▸ Task instructions: When writing out the listing below, reproduce every word exactly and skip the pictures.
---*---
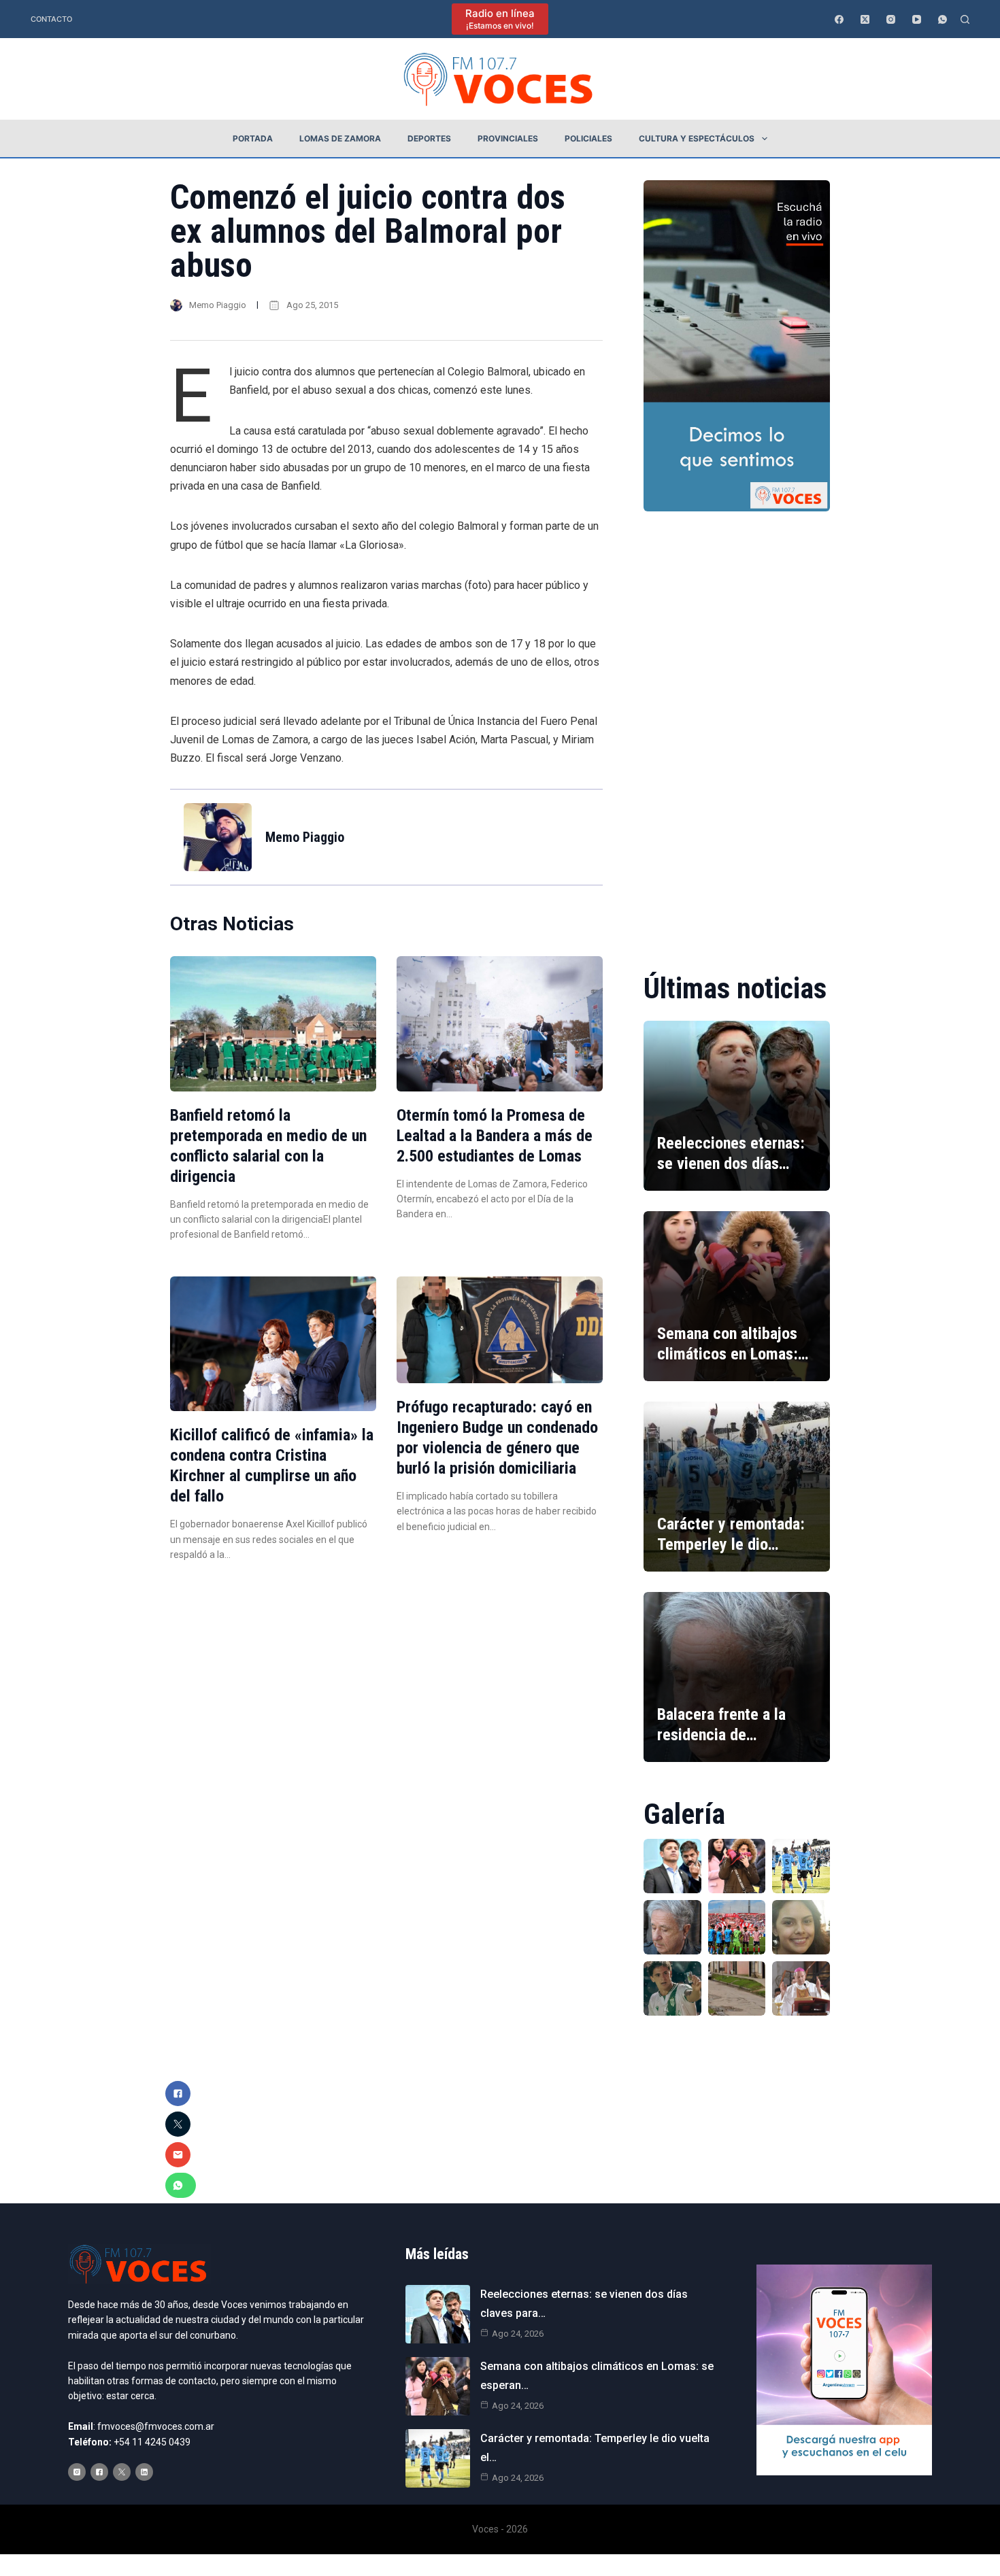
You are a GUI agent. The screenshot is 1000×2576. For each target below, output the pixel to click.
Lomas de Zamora (340, 138)
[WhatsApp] (942, 19)
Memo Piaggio (217, 305)
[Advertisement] (737, 732)
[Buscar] (965, 19)
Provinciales (508, 138)
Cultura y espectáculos (696, 138)
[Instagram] (890, 19)
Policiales (588, 138)
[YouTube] (916, 19)
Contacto (51, 19)
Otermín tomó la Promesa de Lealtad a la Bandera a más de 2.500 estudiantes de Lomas (495, 1136)
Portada (253, 138)
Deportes (429, 138)
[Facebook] (839, 19)
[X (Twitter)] (865, 19)
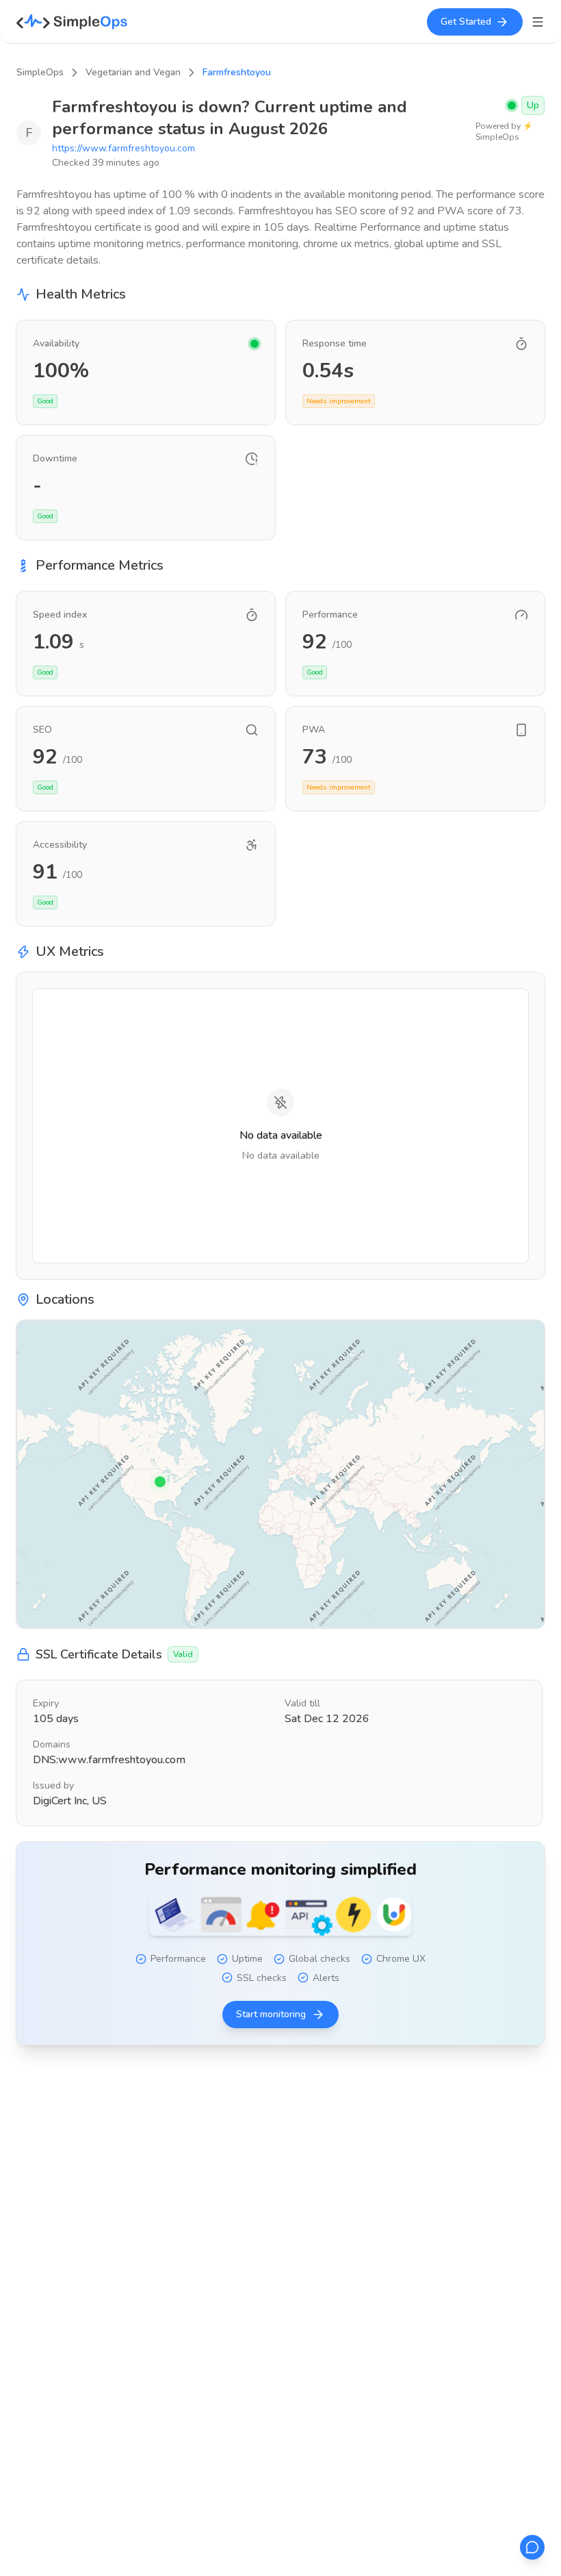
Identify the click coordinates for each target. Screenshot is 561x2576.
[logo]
---*---
▸ Task answer:
You are a GUI agent. The screenshot is 1000×2576. For each target below, output the pixel to click.
Lomas de Zamora (340, 138)
[WhatsApp] (942, 19)
Memo Piaggio (217, 305)
[Advertisement] (737, 732)
[Buscar] (965, 19)
Provinciales (508, 138)
Cultura y espectáculos (696, 138)
[Instagram] (890, 19)
Policiales (588, 138)
[YouTube] (916, 19)
Contacto (51, 19)
Otermín tomó la Promesa de Lealtad a la Bandera a más de 2.500 estudiantes de Lomas (495, 1136)
Portada (253, 138)
Deportes (429, 138)
[Facebook] (839, 19)
[X (Twitter)] (865, 19)
Identify the click coordinates for each target. Screenshot is 561x2576.
[logo]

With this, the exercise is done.